** Opening RECORDS FOR THE TASK block **
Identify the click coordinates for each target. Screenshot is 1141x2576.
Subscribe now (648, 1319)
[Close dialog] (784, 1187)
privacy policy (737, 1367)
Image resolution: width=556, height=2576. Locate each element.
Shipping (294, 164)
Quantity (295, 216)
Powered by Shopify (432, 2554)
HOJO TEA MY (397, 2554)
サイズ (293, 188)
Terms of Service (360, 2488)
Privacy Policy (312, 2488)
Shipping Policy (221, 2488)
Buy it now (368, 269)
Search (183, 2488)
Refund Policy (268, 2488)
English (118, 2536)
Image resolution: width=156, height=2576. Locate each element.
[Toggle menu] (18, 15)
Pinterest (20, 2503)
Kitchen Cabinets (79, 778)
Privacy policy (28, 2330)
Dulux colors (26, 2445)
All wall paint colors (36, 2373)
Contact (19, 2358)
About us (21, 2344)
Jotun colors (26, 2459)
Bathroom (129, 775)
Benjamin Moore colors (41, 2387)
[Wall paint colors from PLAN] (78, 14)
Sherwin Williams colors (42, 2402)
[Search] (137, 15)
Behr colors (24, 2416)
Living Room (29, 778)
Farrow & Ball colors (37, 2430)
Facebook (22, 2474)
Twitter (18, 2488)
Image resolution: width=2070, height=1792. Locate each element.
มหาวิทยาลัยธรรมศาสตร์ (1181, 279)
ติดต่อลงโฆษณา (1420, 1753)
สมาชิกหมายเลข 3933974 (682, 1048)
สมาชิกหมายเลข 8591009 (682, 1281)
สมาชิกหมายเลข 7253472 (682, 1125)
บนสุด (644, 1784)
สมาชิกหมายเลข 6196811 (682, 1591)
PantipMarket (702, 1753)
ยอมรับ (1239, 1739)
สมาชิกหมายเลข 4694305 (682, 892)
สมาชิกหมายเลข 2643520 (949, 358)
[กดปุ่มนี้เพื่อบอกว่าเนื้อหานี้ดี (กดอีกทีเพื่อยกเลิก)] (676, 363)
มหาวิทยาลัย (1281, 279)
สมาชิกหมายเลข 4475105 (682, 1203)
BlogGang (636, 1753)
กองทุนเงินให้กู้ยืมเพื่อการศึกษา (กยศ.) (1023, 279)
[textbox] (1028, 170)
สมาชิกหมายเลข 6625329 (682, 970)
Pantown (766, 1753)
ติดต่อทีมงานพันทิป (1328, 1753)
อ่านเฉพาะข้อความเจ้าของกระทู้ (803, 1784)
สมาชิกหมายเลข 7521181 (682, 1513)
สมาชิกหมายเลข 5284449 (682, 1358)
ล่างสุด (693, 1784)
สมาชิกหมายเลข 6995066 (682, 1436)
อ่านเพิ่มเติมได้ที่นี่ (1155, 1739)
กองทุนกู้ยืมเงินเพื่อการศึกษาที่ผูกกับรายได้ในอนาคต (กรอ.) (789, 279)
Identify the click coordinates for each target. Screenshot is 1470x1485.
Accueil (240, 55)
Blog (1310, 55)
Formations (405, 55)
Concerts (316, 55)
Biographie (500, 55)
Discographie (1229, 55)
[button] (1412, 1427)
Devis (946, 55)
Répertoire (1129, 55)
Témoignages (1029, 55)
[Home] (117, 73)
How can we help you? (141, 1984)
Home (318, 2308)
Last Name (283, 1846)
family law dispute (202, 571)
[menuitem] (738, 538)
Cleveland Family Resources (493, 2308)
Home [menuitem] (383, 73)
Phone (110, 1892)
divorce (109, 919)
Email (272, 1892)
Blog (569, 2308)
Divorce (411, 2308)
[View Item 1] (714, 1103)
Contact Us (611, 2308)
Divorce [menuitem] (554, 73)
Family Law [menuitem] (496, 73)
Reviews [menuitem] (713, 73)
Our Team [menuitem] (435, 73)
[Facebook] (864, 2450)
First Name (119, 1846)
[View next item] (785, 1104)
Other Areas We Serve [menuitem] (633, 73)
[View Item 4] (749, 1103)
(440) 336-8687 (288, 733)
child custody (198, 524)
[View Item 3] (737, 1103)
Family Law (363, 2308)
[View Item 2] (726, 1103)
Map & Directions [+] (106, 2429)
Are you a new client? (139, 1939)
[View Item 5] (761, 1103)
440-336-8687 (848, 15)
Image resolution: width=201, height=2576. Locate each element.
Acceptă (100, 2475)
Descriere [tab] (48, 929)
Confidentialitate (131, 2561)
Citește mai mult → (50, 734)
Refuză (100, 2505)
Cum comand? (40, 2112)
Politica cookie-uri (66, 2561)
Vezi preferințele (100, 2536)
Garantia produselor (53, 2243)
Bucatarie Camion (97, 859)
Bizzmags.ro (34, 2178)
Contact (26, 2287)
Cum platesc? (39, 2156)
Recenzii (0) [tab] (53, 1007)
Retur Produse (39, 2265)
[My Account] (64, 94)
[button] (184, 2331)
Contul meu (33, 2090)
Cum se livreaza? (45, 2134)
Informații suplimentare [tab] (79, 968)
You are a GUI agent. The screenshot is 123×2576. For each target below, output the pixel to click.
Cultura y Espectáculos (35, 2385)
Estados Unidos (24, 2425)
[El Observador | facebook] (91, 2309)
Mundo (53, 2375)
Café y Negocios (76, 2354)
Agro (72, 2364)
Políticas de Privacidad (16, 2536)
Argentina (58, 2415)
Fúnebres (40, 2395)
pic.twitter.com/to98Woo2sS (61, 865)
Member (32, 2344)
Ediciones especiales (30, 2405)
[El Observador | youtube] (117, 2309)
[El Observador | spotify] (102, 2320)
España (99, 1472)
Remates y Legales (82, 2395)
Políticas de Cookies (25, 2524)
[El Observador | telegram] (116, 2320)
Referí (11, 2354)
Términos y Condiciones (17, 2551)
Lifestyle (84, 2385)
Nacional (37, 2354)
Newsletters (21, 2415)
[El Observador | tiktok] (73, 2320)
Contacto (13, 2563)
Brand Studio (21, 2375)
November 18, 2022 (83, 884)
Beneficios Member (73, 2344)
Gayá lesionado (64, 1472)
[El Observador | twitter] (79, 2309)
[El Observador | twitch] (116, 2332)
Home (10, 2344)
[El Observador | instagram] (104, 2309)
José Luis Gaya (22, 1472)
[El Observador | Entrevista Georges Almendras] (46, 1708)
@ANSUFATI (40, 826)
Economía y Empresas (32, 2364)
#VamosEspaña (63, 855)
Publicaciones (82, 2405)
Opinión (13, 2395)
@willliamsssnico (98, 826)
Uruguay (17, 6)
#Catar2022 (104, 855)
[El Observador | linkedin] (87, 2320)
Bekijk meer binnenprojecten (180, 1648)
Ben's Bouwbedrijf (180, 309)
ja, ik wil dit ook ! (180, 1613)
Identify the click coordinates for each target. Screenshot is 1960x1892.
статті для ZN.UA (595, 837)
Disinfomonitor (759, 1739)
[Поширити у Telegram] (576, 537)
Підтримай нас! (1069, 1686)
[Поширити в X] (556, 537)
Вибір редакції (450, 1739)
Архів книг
** Closing RECORDS FOR THE TASK block **
* **EXERCISE REQUIREMENTS**
Among the entries, work out how many lines include the word "width". Answer with that number only.

* **RESPONSE BELOW**
4